A new report from the professional association ISACA has exposed significant vulnerabilities in how organizations manage artificial intelligence system failures. The findings suggest that a majority of enterprises lack the governance and technical controls to swiftly halt or explain a malfunctioning AI, raising the risk of operational and reputational damage.
According to the survey, 59% of digital trust professionals could not articulate how quickly their organization could interrupt an AI system during a security incident. Only 21% reported being able to meaningfully intervene within thirty minutes. This indicates a landscape where compromised AI systems may continue to operate unchecked.
Governance and Accountability Deficits
Ali Sarrafi, CEO and Founder of the autonomous enterprise platform Kovant, commented on the structural issues highlighted by the data. He stated that AI systems are often embedded into critical workflows without the necessary governance layer to supervise and audit their actions. The consequence is a lack of control.
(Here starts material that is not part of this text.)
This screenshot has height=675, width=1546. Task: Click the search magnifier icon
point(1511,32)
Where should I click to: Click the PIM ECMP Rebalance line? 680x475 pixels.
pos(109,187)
“If a business cannot quickly halt an AI system, explain its behaviour, or even identify who is to be held accountable, the business is not in control of that system,” Sarrafi said.
The survey data supports this assessment. Only 42% of respondents expressed confidence in their organization’s ability to analyse and clarify serious AI incidents. Furthermore, accountability remains unclear, with 20% reporting they do not know who would be responsible if an AI system caused harm. Just 38% identified the Board or an Executive as ultimately accountable.
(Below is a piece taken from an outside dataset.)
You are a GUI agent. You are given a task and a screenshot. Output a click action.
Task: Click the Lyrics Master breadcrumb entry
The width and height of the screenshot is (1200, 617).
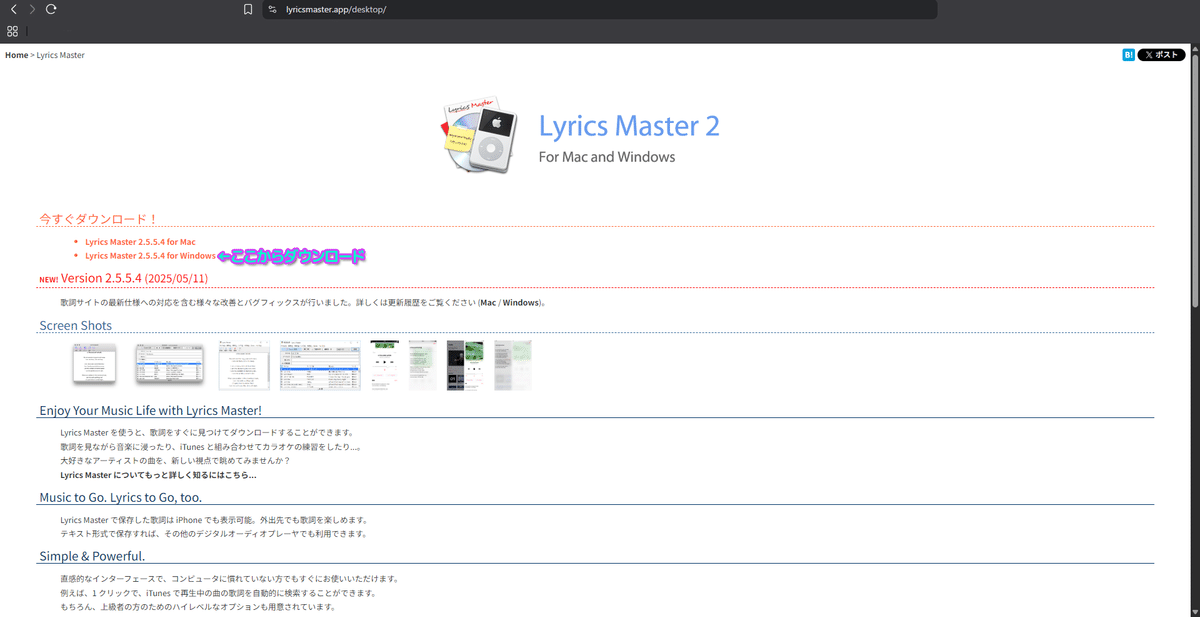pyautogui.click(x=60, y=55)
The Limits of Human Oversight
Some organizations rely on human checks, with 40% of respondents stating that humans approve almost all AI actions before deployment, and 26% evaluating AI outcomes post-deployment. However, experts warn that without a robust governance infrastructure, human oversight alone is insufficient to identify and resolve issues before they escalate.
The problem is compounded by transparency gaps. Over a third of organizations do not require employees to disclose where and when AI is used in work products, creating potential blind spots for management and auditors.
Sarrafi emphasized that slowing AI adoption is not the solution. Instead, he advocates for a fundamental rethinking of AI management. He proposes treating AI systems as digital employees within a structured management layer.
This framework would require clear ownership, defined escalation paths, and the immediate ability to pause or override systems when risk thresholds are crossed. “This way, agents stop being mysterious bots and become systems you can inspect and trust,” he noted.
Integrating Governance from the Start
The core recommendation from industry observers is that governance cannot be an afterthought. As AI becomes more deeply embedded in core business functions, visibility and control mechanisms must be designed into the architecture from the outset. Organizations that successfully implement this integrated approach are expected to reduce risk and scale AI use with greater confidence.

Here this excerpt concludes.